“I do want us to at least be friends,” he continues. “Right now I don’t like who we are. Sniping at each other. The arguing and antagonism. It isn’t us. I think we just need to go our separate ways and let things even out, so down the road, we can be friends again.”
“So you just ruin a great partnership?” I shake my head and snatch my hand away, refusing to believe this is his solution. “When we talk to Rhyson about this—”
“He already knows.”
“He knows?” Betrayal chokes my words. “You talked to him about this already? You decided this without talking to me first?”
“It isn’t a decision we’re making together,” Grip says. “I decide who manages me, and it just can’t be you right now.”
I’m done with this shit. I shove my helmet back on and take my spot on the back of the ATV, waiting for him to get on.
“Bristol, let’s talk about this.”
“Oh, now you want to talk?” I snap. “After you’ve gone to my brother and gotten me fired?”
“Fired?” He frowns. “Come on. It isn’t like that. You have plenty of other artists you’re managing.”
He doesn’t get it. Of course I have plenty to do. Between Kilimanjaro, Luke, Kai, Rhyson, and Jimmi, I could have two more assistants and still need help with everything I do for all of them. But if Grip and I aren’t lovers, and we’re not working together, and we can’t even be friends, then we’re nothing. I haven’t been “nothing” to Grip since the day we met.
“Take me back to the hotel,” I say woodenly. “Bris.”
I pour my anger into the look I level on him. “Right. Now.”
He probes my eyes, and I make sure all he sees is anger. I stuff the hurt, bury the pain, keeping an impenetrable shield over my face, over my heart. He finally climbs onto the quad and starts the engine.
As we ride back, I resist the forces, physical and otherwise, that would slot our bodies together. He doesn’t encourage me to hold him any tighter. He doesn’t urge me to relax, to hold on, now that he’s letting go.

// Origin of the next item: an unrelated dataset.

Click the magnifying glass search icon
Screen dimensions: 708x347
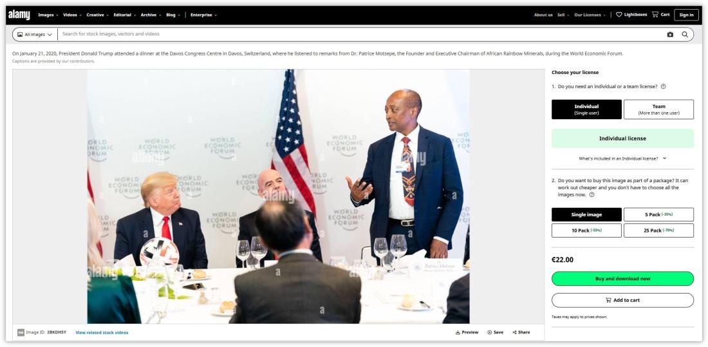(x=685, y=34)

Maybe he senses that anything he said would bounce off me like a coin from a sheet drawn taut. I just want to get through this ride and back to the States. The glamour that shrouded these ruby- tinged dunes on our ride here lifts, leaving stark reality. What I thought was peace is actually the loneliness of an arid land. The Bedouin prince doesn’t want me anymore, and all that’s left is this dry, barren desert.

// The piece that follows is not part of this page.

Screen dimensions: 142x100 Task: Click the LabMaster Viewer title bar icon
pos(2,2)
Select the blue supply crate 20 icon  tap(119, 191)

It’s nothing but dust and sand.
Chapter 19
BRISTOL
HELL HATH WINGS.
This airplane is pretty much airborne hell. If I’d thought the flight to Dubai was torture, the flight home would give Dante new inspiration.
“Grip, what’s wrong, baby?” Qwest asks . . . you guessed it . . . sitting on his la
p.
“Nothing.” He sits with his hands on the armrest while she snuggles into the nook of his arm and shoulder. “I’m good.”
“You sure?” She squeezes his shoulder. “You’re so tight.”
“Just a long few weeks.” His head drops back against the seat. “I’ll be glad to get home.”
“I know how to loosen you up.” She inches closer and whispers in his ear, a husky laugh invading the space where Will and I sit across from them. Grip’s eyes open to clash with mine. Despite my best efforts, I can’t look away. I can’t help but remember what he said to me that night on the roof. That I can’t keep my eyes off him. It’s true, but it shouldn’t be an issue any more since he won’t have me around. I deliberately look away and down to the phone in my lap.
“Great idea,” Grip says.
They stand and walk to the back where there is a bed. I don’t look up even at the sound of the lock turning. I guess it’s the Mile High Club for them. My jaw clenches. My lips tighten, but otherwise I show no sign that it bothers me.
“What’s wrong with you?” Will asks from beside me.
Okay. Maybe I’m not hiding it as well as I thought.
I convinced Meryl that Will and I needed to discuss a few things, so she should probably sit with the photographer. Looks like I won’t fare much better with Will.